My two cents, although I think you did a great job of this yourself. Pointing to one purely idiotic decision by Chad Millman and ESPN the magazine to run that absurd "What if Mike Vick were White?" speaks more to ESPNs continued inability to comprehend public perception and tastes; the Jemele Hill article is proof of this. Race may still be a divisive issue in this country but I do think that we are constantly moving towards a point where it is a non-factor in all discussions. I don't think ESPN, however, recognizes this and believes that their importance is so great that they have to be the leader driving the discussion. ESPN believes sports fans only derive their knowledge, perceptions and opinions about sports from them therefore they are crafting a self-fulfilling prophecy by making race an issue so that they can admonish the straw-man of public ignorance.
It is not fair to insult the vast majority of the public by making theoretical public perceptions about athletes race rather than their actions. Mike Vick will be despised by a section of the public mostly because he committed atrocities against dogs. It is not because everyone hate Mike Vick because he is black. Like you pointed out, people will hat Ben Roethlisburger because of the rape in Milledgeville that may or may not have occurred, will hate Bernie Madoff because he stole from others and have been turned away from the Catholic Church because of the abuse scandals. We are gradually reaching a point in our world, at least in the United States, where we can properly assess people character on the basis of their actions and not on an arbitrary factor like ethnicity, and in my example, religion. Bigotry is offensive. ESPN projecting bigotry on its readership is offensive and, most importantly, drawing athletes such as Cam Newton and Tim Tebow into questions of race in sports when neither has asked for it and when has done anything to be included is offensive. It is poor, hackneyed writing that is increasingly becoming a hallmark of the world wide leader.

Bengoodfella said...

Pat, I think some people would disagree with you it is a non-factor in discussions because they believe it to be very present. What irritates me though is the discussion of race to sell magazines and get pageviews.

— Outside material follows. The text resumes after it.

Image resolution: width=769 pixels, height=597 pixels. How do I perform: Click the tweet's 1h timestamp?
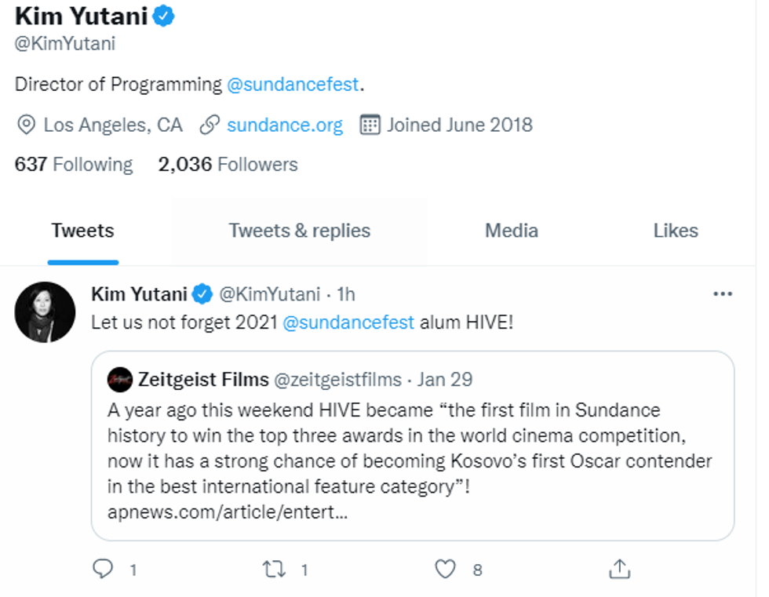(346, 295)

"What if Mike Vick was white?" is a blatant attempt to sell magazines and has zero journalistic value. That's what irritates me the most a/b ESPN, they don't care about much else outside of making money. Everyone has jumped all over Jeff Pearlman b/c of the Payton bio excerpt, but would it have been any better if ESPN had a writer do a book whitewashing his life and then cross-promoting it on ABC? Shouldn't we be more angry over a blatant attempt to race-bait then an in-depth bio about an athlete?

I do hope and believe we can get to the point where we are separating the person from the action and judge that person based on the action and not any feature of his (like race). For me, JemeHill was making a double standard exist that wasn't there. She was essentially making shit up. She wants to give the perception Tebow gets complimented for his running ability, when in fact that is something that turns him off to some teams. She wants the tattoos to be a race issue rather than an issue of a crusty owner who expressed an opinion to an athlete and has expressed a similar opinion to a white athlete.

ESPN, and JemeHill in this case, want to be able to frame the public's reaction to a player in a way that gives her a column to write. What the hell is she going to write about if there isn't a race issue? A story about an owner who hates tattoos is boring, but if you combine this opinion with a league-wide double standard then that is journalistic gold. Her column will get read.

I think race is a factor in society, but I also think to bring up race in situations like this one does a disservice to the entire issue. If we can't get past the crap, we can't get to the heart of the issue.